Lots of compliments and questions. A common one is, "do you stand on the top of that thing?", referring to the platform. I usually just jump up there and show them. 

One kid in a highsider (with a very strong older 15 hp merc) was taking pictures of it today. I think he was going to ask his parents if he could have one. ;D


----------



## orlgheenoer (Dec 10, 2006)

Definetly a sweet boat you have Tom, more pics of her are needed


----------



## Ron_W. (Dec 14, 2006)

Nice catch. Bait or arties?


----------



## tom_in_orl (Dec 9, 2006)

Arties only! [smiley=headbang.gif] 

There is another forum member who fishes that area. I don't want to call him out (bigfish). He has a shiner problem and needs help. Even the locals are starting to get on him about it. ;D


----------



## Ron_W. (Dec 14, 2006)

10 step program to becomeing shiner free. ;D


----------



## phishphood (Dec 15, 2006)

Admitting there is a problem is the first step to recovery.


----------



## JRH (Mar 18, 2007)

Bait is wrong.


----------



## deerfly (Mar 10, 2007)

> Bait is wrong.


not if you want to consistently catch really big bass 

nice fish there Tom.


----------



## phishphood (Dec 15, 2006)

It's a good thing shrimp and mullet are not bait. I'd be in trouble.


----------



## tom_in_orl (Dec 9, 2006)

> not if you want to consistently catch really big bass



Did a fly fisherman just say that :-? jk

Seriously though. There is really nothing wrong with live or cut bait. Fishing is fishing. I have also noticed that the adverse reaction to live bait is an inshore phenomenon. You never hear the offshore crowd making the same noise. I think they have too much money in there boats and equipment to play those kind of games.


----------



## Un-shore (Sep 27, 2007)

> > not if you want to consistently catch really big bass
> 
> 
> 
> ...


Yea, the great lengths they go to, chumming,live chumming,kites and what not. could you imagine live chummin for speck?


----------



## MATT (Apr 30, 2007)

> Definetly a sweet boat you have Tom, more pics of her are needed


I would like a few close up shots of how you installed the T-Bag....

Thanks


----------



## deerfly (Mar 10, 2007)

> > not if you want to consistently catch really big bass
> 
> 
> 
> ...


Ah I see, musta' missed this one, slamming the old guy to the mat eh?  

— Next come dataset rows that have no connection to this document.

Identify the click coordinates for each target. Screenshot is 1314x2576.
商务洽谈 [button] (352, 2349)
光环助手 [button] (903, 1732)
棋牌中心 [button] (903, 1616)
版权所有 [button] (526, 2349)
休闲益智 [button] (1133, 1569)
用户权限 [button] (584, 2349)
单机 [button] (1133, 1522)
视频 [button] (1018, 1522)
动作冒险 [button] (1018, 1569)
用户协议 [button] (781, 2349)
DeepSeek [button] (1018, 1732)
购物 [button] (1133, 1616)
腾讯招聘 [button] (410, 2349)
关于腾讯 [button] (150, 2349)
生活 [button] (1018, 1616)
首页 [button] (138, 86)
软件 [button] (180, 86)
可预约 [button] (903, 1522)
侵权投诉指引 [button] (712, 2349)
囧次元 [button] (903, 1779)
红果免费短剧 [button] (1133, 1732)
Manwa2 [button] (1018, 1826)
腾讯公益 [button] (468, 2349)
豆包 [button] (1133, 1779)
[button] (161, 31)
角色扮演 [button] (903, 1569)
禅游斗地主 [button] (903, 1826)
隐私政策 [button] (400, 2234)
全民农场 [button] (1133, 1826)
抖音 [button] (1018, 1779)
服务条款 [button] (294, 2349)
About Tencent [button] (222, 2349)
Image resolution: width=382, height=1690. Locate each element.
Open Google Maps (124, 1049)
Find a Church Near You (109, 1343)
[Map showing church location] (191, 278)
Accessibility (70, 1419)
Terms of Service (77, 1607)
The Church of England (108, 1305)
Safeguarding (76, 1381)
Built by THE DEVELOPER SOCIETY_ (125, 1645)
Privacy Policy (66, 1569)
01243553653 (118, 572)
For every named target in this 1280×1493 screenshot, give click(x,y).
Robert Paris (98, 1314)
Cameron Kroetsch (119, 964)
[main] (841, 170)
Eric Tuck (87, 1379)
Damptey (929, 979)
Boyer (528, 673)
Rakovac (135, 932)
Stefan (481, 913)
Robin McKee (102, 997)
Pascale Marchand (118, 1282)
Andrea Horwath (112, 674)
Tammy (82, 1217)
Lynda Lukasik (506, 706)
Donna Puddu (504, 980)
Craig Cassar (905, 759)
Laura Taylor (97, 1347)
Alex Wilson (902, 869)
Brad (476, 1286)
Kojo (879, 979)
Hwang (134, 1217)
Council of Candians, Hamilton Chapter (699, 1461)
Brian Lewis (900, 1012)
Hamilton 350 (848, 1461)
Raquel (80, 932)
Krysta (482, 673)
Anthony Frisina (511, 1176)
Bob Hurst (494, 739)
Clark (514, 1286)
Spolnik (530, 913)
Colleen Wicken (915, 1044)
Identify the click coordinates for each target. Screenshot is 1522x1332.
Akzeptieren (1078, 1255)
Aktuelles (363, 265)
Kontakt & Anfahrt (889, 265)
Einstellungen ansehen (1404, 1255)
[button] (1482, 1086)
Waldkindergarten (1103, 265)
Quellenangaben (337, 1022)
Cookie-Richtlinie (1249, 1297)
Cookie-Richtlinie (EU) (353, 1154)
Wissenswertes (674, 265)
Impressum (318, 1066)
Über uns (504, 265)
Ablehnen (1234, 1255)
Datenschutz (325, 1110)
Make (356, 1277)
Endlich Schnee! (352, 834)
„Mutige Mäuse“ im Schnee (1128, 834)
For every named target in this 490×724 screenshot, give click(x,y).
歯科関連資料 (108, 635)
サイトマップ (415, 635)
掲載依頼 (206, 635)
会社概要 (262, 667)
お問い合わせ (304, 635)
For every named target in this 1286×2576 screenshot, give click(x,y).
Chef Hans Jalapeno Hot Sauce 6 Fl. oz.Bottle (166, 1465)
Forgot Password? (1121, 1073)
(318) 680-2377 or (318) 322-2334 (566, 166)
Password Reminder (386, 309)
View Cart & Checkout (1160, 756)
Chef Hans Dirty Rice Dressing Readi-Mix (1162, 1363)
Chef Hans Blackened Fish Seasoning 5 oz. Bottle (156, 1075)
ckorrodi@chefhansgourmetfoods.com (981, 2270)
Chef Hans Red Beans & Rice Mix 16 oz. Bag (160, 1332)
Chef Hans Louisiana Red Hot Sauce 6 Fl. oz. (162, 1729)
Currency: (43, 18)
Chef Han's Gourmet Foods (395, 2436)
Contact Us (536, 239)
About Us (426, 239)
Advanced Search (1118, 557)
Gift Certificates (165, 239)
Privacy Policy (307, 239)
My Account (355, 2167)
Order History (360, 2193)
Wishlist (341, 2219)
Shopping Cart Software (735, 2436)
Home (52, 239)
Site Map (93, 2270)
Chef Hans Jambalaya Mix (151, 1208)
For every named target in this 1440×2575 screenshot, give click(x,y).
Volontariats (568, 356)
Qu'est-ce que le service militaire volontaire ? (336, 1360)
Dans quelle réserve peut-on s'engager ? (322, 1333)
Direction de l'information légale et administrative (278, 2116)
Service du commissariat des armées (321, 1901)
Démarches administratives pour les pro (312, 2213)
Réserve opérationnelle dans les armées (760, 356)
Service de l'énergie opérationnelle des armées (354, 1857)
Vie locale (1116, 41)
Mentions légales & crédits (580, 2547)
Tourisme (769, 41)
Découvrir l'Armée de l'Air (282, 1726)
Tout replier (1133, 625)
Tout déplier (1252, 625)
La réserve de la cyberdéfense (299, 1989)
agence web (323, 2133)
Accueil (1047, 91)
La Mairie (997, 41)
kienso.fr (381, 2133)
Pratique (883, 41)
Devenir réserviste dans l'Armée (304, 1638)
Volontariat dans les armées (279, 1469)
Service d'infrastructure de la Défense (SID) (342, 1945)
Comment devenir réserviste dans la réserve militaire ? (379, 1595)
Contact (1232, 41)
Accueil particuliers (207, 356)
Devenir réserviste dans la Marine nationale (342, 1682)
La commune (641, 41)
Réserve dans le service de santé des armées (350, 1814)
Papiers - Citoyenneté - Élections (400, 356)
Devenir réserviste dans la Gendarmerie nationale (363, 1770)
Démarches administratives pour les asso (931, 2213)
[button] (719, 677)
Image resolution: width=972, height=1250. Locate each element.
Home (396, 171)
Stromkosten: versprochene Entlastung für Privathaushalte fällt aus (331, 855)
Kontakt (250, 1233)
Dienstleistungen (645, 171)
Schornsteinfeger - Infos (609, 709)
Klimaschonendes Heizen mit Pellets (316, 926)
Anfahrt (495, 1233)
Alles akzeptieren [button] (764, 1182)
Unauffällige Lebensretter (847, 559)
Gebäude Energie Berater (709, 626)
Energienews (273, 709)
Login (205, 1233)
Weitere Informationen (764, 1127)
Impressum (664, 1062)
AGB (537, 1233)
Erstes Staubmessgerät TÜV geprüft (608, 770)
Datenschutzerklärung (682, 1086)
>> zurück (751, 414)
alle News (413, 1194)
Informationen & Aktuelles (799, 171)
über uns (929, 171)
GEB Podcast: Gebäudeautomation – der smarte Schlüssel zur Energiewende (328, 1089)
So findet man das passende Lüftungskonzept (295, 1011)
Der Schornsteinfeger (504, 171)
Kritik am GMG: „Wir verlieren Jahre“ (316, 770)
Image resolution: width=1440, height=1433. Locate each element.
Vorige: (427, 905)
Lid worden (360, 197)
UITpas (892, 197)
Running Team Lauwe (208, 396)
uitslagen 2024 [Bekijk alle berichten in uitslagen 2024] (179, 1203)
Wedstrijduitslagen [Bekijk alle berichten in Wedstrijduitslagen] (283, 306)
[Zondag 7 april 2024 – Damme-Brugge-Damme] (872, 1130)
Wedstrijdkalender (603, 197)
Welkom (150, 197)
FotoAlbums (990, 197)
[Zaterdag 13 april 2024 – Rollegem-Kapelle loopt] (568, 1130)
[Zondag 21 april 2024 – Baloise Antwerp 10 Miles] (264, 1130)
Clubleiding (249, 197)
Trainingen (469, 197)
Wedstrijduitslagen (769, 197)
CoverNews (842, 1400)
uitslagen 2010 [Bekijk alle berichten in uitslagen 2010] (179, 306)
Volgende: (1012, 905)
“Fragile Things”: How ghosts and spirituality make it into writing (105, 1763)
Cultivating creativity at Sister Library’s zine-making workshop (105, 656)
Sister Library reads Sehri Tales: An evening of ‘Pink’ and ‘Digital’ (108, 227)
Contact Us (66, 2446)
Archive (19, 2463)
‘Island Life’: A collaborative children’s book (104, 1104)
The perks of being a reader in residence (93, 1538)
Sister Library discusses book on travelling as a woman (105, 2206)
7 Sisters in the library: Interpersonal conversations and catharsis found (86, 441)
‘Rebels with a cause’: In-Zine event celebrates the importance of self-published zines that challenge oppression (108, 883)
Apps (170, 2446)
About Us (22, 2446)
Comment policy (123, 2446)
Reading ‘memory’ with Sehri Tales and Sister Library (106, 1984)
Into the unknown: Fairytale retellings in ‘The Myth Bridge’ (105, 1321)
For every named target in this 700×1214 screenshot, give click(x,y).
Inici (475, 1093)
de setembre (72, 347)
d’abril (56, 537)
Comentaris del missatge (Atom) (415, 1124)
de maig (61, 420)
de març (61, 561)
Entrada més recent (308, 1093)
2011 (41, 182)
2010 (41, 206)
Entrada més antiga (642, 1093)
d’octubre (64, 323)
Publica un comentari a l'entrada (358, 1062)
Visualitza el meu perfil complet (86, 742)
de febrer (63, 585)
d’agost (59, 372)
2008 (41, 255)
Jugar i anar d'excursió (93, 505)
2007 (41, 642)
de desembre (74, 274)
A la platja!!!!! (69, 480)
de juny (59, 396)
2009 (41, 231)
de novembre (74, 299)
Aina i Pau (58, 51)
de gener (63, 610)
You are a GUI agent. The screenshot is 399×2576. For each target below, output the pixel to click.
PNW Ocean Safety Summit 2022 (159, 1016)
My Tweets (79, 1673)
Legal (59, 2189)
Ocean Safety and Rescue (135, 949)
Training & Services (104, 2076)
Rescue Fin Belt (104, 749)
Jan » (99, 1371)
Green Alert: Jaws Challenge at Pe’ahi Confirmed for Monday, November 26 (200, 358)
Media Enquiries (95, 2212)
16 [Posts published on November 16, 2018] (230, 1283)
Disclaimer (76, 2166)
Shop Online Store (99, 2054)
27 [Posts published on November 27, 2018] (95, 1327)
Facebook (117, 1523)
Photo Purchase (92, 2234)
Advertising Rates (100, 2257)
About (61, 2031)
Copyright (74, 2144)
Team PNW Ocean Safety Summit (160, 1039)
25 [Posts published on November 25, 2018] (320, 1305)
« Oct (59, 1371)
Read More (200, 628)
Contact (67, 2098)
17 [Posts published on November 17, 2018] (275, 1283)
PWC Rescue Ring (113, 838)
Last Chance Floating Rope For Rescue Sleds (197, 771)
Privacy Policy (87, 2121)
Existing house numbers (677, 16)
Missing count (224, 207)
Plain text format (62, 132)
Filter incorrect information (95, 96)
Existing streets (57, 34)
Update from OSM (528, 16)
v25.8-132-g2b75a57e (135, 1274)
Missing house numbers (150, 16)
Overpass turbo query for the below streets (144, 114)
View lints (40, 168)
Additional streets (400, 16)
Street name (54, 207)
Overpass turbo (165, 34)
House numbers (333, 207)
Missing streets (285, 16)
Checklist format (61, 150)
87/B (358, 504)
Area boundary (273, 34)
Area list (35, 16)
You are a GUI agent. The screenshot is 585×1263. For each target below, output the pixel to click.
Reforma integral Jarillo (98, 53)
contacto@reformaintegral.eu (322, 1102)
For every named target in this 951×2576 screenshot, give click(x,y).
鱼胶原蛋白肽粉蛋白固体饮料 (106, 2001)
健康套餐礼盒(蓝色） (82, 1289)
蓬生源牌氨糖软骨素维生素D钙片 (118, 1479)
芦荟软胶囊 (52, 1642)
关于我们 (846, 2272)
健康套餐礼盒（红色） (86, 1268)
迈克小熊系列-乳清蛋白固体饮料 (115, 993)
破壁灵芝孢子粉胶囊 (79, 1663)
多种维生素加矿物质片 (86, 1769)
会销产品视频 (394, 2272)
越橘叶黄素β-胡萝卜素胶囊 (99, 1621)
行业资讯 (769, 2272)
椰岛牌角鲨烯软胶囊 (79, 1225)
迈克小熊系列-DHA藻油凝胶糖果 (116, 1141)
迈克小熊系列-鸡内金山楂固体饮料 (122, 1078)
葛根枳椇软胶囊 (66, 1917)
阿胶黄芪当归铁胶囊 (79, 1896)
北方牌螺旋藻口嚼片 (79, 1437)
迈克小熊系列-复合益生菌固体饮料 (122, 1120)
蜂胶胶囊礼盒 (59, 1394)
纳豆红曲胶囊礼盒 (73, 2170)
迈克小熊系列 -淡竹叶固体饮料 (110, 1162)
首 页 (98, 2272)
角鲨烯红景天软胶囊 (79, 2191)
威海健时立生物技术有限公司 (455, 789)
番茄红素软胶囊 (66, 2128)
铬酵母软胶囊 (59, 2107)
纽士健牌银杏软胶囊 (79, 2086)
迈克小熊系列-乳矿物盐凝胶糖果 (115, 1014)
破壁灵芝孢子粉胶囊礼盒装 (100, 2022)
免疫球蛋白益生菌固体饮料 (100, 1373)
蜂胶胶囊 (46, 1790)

Tom, you do remember who started these jokers over here on live pinfish to get one of them tarpon to the boat don't ya? 

Seems it worked so well we had to pull the hero shots to keep from getting indicted.


----------



## Big_Fish (Dec 10, 2006)

BAIT IS GOOD !!!!!!!!


----------



## phishphood (Dec 15, 2006)

2 things I would like to re-emphasize.



> Fishing is fishing





> BAIT IS GOOD !!!!!!!!


Amen!


----------



## choppercity47 (Jul 30, 2007)

shiners in the wekiva is too easy i've seen a guy catch like 10 in a row infront of the marina under the roofing sitting in a lawn chair casting across the channel


----------



## tom_in_orl (Dec 9, 2006)

[smiley=laughing-out-loud1.gif]
Amen!


----------



## Big_Fish (Dec 10, 2006)

You guy's r jealous [smiley=z-respect.gif]


----------



## snook1717 (Apr 18, 2007)

> > > not if you want to consistently catch really big bass
> >
> >
> >
> ...


What about the days spent filling bait wells with Pins and Pigs?  After some time invested there you run those tasty morsels out to the ledge to send them to an early death.   Strap them to a massive lead elevator and send them racing to the bottom where the monsters lurk   

And 250 gallons at $3.25 per gallon + oil at $20 gallon = why I am glad I own a Microskiff  :

6 gallon tank, if I am feeling froggy, I break out a second 6 gallons for a whopping 12 gallons at $3.25 per gallon + some drops of oil = Bliss  

P.S. it is nice to have some friends with deep pockets to get out to the deep blue every once and a while and stretch those sea legs, but the shallows always call me home!


----------